Rogério de Andrade é Preso e Deve Ser Transferido para Presídio Federal por Acusação de Homicídio
Na manhã desta terça-feira (29), Rogério de Andrade, um dos mais conhecidos contraventores do Rio de Janeiro, foi preso sob a acusação de ser o mandante do assassinato de Fernando Iggnácio, ocorrido em novembro de 2020. A Justiça determinou que Andrade seja transferido para um presídio federal de segurança máxima, decisão tomada pela 1ª Vara Criminal do Tribunal do Júri do Rio de Janeiro.
Contexto da Prisão e Transferência para Presídio Federal
Rogério de Andrade foi detido em sua casa, na Barra da Tijuca, durante uma operação do Grupo de Atuação Especializada de Combate ao Crime Organizado (GAECO), ligado ao Ministério Público do Estado do Rio de Janeiro (MPRJ).
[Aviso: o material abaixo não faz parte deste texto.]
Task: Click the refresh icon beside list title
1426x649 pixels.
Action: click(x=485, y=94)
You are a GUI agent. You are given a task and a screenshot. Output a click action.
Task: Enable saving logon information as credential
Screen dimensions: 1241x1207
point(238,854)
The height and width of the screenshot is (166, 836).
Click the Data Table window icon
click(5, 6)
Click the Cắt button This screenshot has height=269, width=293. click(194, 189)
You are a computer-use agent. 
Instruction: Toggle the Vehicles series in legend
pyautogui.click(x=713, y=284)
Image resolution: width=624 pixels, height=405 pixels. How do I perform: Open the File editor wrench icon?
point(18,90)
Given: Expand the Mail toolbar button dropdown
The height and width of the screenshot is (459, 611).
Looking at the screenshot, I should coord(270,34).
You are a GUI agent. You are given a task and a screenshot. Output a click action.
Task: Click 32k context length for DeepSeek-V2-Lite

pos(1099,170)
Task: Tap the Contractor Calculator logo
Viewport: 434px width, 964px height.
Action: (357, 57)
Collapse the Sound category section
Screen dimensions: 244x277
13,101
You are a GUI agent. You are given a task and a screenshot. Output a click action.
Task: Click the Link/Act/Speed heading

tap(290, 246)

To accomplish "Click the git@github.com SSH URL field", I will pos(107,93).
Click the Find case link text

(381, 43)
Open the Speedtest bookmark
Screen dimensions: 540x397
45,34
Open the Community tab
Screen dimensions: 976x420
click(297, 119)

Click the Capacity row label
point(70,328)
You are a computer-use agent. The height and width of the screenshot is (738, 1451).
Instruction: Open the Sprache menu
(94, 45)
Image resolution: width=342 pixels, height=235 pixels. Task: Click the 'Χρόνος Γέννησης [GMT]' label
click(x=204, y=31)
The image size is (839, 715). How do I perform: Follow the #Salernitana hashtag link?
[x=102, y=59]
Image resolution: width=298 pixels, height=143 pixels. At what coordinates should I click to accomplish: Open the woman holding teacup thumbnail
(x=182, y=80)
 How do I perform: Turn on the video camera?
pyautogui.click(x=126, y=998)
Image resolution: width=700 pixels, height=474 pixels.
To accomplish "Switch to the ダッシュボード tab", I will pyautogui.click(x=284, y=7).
Após sua prisão, Andrade foi levado à Cidade da Polícia, onde prestou esclarecimentos e, posteriormente, passou por exame de corpo de delito no Instituto Médico Legal (IML). Ele será mantido no Complexo Penitenciário de Gericinó, mais especificamente na unidade de segurança máxima de Bangu 1, até sua transferência definitiva para um presídio federal.
Acusações e Investigações Sobre o Homicídio de Fernando Iggnácio
Fernando Iggnácio, sobrinho do falecido contraventor Castor de Andrade, foi assassinado em um heliponto no Recreio dos Bandeirantes, zona oeste do Rio. Andrade e Iggnácio disputavam o controle dos negócios ilícitos herdados de Castor de Andrade, que incluíam atividades como jogo do bicho, bingos e exploração de máquinas caça-níqueis.
Rogério de Andrade já havia sido denunciado em 2021 pelo homicídio de Iggnácio, mas o caso foi suspenso pelo Supremo Tribunal Federal (STF) no início de 2022, por falta de provas. No entanto, novas investigações conduzidas pelo GAECO/MPRJ trouxeram evidências adicionais, reativando o caso. De acordo com o Ministério Público, um novo suspeito, Gilmar Eneas Lisboa, teria monitorado Fernando Iggnácio antes do crime, e sua prisão foi realizada nesta terça-feira na Baixada Fluminense.
Herança e Conflitos no Império de Castor de Andrade
A vida de Rogério de Andrade é marcada por sua ligação direta com Castor de Andrade, uma das figuras mais emblemáticas da contravenção carioca. Sobrinho e ex-braço direito de Castor, Rogério assumiu os negócios da família após a morte do tio, em 1997, enfrentando uma série de disputas violentas pelo poder. Inicialmente, Rogério teria que dividir os negócios com Paulo Roberto de Andrade, filho de Castor, e com Fernando Iggnácio, cunhado de Castor e seu futuro rival.
Essas disputas foram acompanhadas por tragédias: Paulo Roberto de Andrade foi morto em 1998, e Fernando Iggnácio, anos depois, em 2020. Com a eliminação de ambos os herdeiros, Rogério se consolidou como o único responsável pelo império de Castor, acumulando atividades no jogo do bicho, escolas de samba e exploração de jogos ilegais no Rio de Janeiro.
O Caminho da Justiça e as Próximas Etapas
A prisão de Rogério de Andrade representa uma etapa importante no combate ao crime organizado no Rio de Janeiro. A decisão de transferi-lo para uma unidade federal de segurança máxima visa prevenir possíveis interferências no andamento do processo. Andrade passará por audiência de custódia no presídio de Benfica antes de ser encaminhado a uma penitenciária federal. A Justiça busca garantir que o processo avance de forma segura e imparcial.
A história de Rogério de Andrade reflete décadas de conflitos de poder e sucessão no submundo do crime carioca. Enquanto novas investigações trazem à tona revelações sobre a disputa entre ele e Fernando Iggnácio, o caso reforça a necessidade de medidas rigorosas para desmantelar a influência e o legado das redes de contravenção.